Counting only lines that contain the word "will", state the total for the listing below and nothing else.

--- START ---

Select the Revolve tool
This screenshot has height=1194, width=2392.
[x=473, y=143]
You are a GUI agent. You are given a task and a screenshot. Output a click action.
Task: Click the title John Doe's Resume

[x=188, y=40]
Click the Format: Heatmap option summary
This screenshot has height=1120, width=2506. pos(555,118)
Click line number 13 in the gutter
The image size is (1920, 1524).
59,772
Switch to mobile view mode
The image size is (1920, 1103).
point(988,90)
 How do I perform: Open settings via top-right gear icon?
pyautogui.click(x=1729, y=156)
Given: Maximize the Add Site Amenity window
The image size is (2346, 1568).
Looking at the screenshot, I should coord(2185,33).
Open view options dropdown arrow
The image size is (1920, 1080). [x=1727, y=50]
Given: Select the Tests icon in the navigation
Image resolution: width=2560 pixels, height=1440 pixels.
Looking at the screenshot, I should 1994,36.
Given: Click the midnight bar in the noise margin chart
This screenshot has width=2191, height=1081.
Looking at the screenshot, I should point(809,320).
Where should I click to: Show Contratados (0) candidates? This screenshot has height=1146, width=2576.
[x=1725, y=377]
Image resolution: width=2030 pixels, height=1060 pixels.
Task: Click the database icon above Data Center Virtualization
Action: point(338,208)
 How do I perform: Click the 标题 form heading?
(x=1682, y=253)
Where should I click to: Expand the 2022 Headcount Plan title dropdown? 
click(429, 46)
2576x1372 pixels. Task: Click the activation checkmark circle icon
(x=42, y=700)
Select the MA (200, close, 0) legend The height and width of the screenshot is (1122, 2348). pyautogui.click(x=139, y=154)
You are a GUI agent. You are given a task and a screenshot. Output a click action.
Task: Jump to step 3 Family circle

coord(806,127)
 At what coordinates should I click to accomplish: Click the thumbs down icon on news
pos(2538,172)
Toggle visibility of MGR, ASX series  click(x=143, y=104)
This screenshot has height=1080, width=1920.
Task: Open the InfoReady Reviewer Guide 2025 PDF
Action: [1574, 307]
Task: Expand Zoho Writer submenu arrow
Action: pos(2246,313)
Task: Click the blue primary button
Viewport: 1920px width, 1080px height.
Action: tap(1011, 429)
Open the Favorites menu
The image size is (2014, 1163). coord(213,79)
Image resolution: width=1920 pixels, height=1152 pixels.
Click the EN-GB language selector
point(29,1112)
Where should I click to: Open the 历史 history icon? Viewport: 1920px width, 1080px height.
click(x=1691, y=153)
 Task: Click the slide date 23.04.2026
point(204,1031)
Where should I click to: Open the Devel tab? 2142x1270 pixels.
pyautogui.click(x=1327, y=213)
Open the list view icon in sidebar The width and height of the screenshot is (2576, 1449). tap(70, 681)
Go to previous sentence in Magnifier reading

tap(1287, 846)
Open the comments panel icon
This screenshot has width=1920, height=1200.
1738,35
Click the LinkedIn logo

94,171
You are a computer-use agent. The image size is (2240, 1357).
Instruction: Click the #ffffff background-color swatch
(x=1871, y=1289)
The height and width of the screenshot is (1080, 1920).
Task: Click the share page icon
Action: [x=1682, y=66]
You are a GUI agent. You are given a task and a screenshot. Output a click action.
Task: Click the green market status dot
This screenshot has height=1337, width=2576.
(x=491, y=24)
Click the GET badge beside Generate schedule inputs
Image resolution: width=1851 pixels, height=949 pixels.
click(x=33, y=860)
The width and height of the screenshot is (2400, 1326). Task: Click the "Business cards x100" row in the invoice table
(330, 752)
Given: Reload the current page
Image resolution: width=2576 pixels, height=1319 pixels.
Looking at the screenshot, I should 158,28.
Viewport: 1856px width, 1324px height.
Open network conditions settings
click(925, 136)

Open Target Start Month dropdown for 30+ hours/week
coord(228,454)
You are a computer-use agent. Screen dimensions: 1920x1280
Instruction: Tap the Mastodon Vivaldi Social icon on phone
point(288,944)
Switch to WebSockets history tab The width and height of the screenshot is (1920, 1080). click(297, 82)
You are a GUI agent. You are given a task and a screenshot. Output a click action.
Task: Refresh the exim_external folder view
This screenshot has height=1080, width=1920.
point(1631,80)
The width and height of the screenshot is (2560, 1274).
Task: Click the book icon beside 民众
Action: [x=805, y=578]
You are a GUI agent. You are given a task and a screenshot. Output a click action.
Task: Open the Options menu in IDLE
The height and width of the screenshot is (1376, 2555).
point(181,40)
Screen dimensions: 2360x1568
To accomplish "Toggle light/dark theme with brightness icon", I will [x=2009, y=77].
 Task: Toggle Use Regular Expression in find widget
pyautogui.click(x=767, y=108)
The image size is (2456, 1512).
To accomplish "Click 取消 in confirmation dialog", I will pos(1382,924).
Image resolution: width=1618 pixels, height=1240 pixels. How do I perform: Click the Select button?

--- END ---

# ANSWER FOR THE TASK:
2